Startup ärgere dich nicht
Überzeugt von ihren aergos steckte sie nicht nur viel privates Kapital in ihre Innovation, sondern lukrierte auch Fördergelder. Ein oft unterschätzter finanzieller Druck: „Als Ein-Frau-Unternehmen geht dir da irgendwann die Kraft aus. Das war ein bisschen wie ,Mensch ärgere dich nicht‘. Du musst immer wieder zurück an den Start.“ Sie ging zurück, suchte neue Produktionspartner, investierte weiter und verlor. Mittlerweile hat sie die Schulden getilgt und kann mit Abstand auf ihr Startup-Dasein zurückblicken. „Es war unterm Strich ein Erfolg für mich. Ich sehe daher kein Scheitern, sondern einen Erfahrungswert.“
Reden wir darüber
Markus Weißenbek kann Ähnliches berichten. Mit seinen Kollegen Alexander Kopp und Florian Latifi gründete er Sylagon, eine revolutionäre Plattform, die Daten automatisiert visualisieren sollte. Die drei kannten sich von der JKU. Weißenbek kannte das Startup-Umfeld bereits. Anfang 2021, inmitten der Pandemie, ging es mit Vollgas los. „Plötzlich kamen klassische Fragen auf, wie: Was ist unser Businessmodell? Welchen Nutzen bieten wir? Und: Wer will dafür Geld bezahlen? Wir standen da und wussten keine Antworten. Wir hatten ein Thema, wir hatten eine Lösung, aber wir hatten noch keine Zielgruppe. Wir sind wie im Film ins offene Messer gelaufen.“ Es ging also wieder zurück an den Start.
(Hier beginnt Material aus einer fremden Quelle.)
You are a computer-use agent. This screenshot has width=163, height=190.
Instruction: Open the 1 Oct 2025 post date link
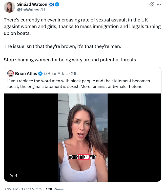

Es gab so viele Red Flags, die wir lange nicht gesehen haben. Wir kamen drauf, dass unser Businessmodell, wie wir es gedacht haben, nicht umsetzbar ist.“ Doch bei Sylagon kam es zu einem Happy End. „Wir können richtig gut Applikationen umsetzen und haben auf eine klassische Softwarefirma – Bytegrasp – umgegründet.“ Mittlerweile haben die Gründer erste Aufträge umgesetzt und Umsätze erzielt.